I'm gonna give that a No Pass.

POSTED BY: Phil Earnhardt

Ha! But the question explicitly specifies the dimensions, so unless you're an incredibly fast typist, mine is still faster in the real world (and that's still true even in the case of your 11 million times larger array).
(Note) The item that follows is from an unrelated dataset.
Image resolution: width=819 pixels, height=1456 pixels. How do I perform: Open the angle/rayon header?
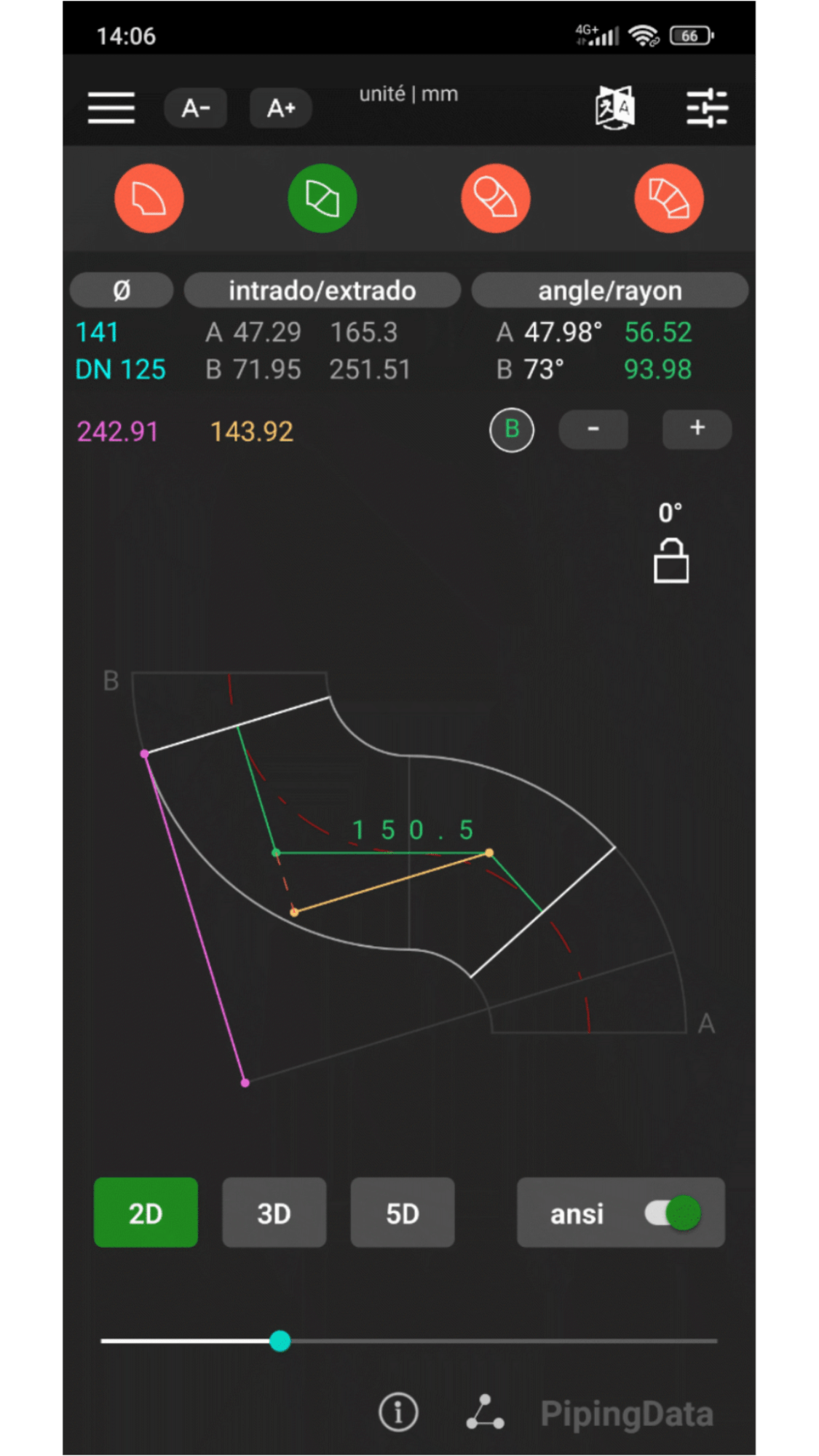pos(609,291)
I'll wag my finger and note that knowing when it's prudent to optimize is just as important as knowing how to optimize. (Contrarily: in a high-level language such as this, being able to think about sources of potential slowdown like you have is an invaluable skill!)

POSTED BY: Arben Kalziqi
Posted 2 years ago
POSTED BY: Dave Middleton

Thanks for letting us know, Dave—there's a strange issue with Community which sometimes occurs where the original username gets removed, and our "default" username in cases like those is Vitaliy's (ostensibly because he's the Director of Community Engagement).

POSTED BY: Arben Kalziqi

Arben, what did you mean by " I agree about local documentation; I really prefer it even though we don't bundle it by default anymore since it's gotten so large (though it's easy to download and install anyway)." I am running 13.0.0. and it seems to me my documentation is local, but I don't remember doing anything special to download it. I am going to upgrade one of these days and that gave me pause. I wouldn't dream of not having the full documentation local and be subject to Internet access. What has changed?

POSTED BY: Carl Hahn
POSTED BY: Arben Kalziqi
Posted 2 years ago

Is it this Arben for the Part 1 code?

Normal@SparseArray[{{i_, j_} /; (Abs[i - j] <= 1) -> 
     PrimePi[i + j]}, {10, 10}] // MatrixForm
POSTED BY: Dave Middleton
Posted 2 years ago
Attachments:
POSTED BY: José Dordá

Yes José, that's basically the idea—the only difference is that I used Abs instead of checking whether it was between ±1. I'll check out your notebook when I have the chance, hopefully today.

POSTED BY: Arben Kalziqi

I am curious about the automated proof system you mentioned on Tuesday. Can it detect statements that are unprovable in the current set of axioms (re: Goedel)? Or is that function not computable (Turing/Kleene) hence not doable by computer?

POSTED BY: John McNally
Posted 2 years ago

In Tuesday's presentation on Special Functions and Visualization, John McNally noted the use of Simplify or FullSimplify but cautioned that FullSimplify can take more time.

Is that really still the case? On modern processors, doesn't FullSimplify simply run fast enough? Do you have a real example where FullSimplify would make a noticeable difference?

POSTED BY: Phil Earnhardt

Hi Phil—hopefully John and Charles were able to answer your question in the webinar chat today. To wit, they mentioned that certain trigonometric simplifications were available via FullSimplify which wouldn't be tried with Simplify, and that this could result in simpler results at the cost of slower speeds. John also mentioned that there are trig-specific simplification functions like TrigExpand which can work several orders of magnitude faster than either of the more general simplification functions.

POSTED BY: Arben Kalziqi
Posted 2 years ago
POSTED BY: Phil Earnhardt

Hi Phil! That's a lovely suggestion; I'll see if I can work it in.